US Treasuries slip

09 Sep, 2005

US Treasury debt prices receded on Wednesday as falling oil prices and concerns about rising wages obscured a solid five-year note auction. Investors were worried that upward revisions to second-quarter unit labor costs could herald a more widespread inflation trend.
That might allow Federal Reserve officials to keep raising interest rates steadily despite the projected economic fallout from Hurricane Katrina - and all the more so if oil prices dip any further following a drop below $65 this week.
Chicago Fed President Michael Moskow implied as much, arguing in a speech that the US central bank needs to continue "appropriate monetary policy" to keep inflation well contained.
That left US benchmark 10-year Treasury notes 11/32 lower and yielding 4.16 percent, up from 4.10 percent on Tuesday.
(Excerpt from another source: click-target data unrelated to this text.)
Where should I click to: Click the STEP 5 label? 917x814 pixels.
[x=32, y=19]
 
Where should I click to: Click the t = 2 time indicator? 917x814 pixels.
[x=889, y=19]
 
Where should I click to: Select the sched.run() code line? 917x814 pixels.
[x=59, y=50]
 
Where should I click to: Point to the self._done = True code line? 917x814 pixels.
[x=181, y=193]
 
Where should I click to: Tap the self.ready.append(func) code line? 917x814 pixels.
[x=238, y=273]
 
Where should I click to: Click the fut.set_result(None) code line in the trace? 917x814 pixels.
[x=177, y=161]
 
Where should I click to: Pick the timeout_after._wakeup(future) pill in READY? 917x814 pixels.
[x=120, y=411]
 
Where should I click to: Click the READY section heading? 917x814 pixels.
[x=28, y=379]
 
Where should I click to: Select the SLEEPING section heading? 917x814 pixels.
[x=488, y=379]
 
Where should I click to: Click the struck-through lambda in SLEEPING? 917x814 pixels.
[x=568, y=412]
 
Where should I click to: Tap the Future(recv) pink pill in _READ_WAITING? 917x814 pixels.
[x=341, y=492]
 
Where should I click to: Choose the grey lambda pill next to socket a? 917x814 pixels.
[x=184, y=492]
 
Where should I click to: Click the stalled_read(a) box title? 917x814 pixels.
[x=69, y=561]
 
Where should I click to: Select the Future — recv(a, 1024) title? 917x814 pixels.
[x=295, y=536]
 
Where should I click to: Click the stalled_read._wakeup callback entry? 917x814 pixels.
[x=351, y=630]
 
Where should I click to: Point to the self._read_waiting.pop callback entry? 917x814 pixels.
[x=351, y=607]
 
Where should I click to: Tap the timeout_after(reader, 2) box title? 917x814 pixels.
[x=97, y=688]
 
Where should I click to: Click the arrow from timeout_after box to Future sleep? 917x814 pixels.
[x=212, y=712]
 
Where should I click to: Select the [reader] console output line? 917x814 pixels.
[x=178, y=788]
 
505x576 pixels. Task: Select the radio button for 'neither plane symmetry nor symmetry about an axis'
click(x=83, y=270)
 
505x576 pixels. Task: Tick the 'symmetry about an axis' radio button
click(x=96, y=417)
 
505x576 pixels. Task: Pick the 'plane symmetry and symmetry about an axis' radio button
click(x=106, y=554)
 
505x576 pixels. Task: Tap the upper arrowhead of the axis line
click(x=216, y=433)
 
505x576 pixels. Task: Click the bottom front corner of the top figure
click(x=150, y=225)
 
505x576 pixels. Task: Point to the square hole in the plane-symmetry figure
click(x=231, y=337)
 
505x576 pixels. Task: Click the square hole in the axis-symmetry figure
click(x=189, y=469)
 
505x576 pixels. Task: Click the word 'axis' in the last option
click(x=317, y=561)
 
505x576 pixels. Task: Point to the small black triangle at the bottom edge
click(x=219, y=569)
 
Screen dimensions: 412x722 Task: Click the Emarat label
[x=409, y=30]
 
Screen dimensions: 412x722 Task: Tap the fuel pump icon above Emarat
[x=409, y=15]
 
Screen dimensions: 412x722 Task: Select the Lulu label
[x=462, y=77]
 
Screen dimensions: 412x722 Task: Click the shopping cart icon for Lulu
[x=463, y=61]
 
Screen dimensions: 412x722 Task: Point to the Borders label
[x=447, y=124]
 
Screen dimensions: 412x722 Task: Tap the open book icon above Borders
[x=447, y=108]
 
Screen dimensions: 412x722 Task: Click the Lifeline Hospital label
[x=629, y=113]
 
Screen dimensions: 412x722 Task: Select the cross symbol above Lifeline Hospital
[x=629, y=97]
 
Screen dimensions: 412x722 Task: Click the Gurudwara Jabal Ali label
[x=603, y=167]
Two-year notes were off 3/32 for a yield of 3.86 percent, from 3.81 percent.
"Bond yields will have to back up because inflationary pressures are clearly on the uptrend," said Frank Hsu, director of global fixed income at Fimat. "Unit labor costs were revised up and I don't think oil prices will go down any time soon." This sentiment overshadowed an auction of $13 billion in five-year notes that drew surprisingly strong demand, over half of it from indirect bidders.
The category, which includes customers of primary dealers and foreign central banks, took a whopping $7.13 billion, or 55 percent of the deal, calming persistent worries about waning offshore demand for Treasuries.
The new notes were sold at a high yield of 3.902 percent and drew 2.61 times bids per dollar of debt on offer, well above the year-to-date average of 2.46.
Existing five-year notes turned positive for a moment but then caved to selling. In the afternoon, they stood 5/32 lower for a yield of 3.94 percent. The 30-year bond lost 30/32 to yield 4.42 percent.
Bonds had already kicked off the session on a sour note after sharp upward revisions to second-quarter US worker compensation stoked worries about inflation.
Unit labor costs grew at a 2.5 percent pace versus the 1.3 percent rate initially reported and well above forecasts of a 1.4 percent gain.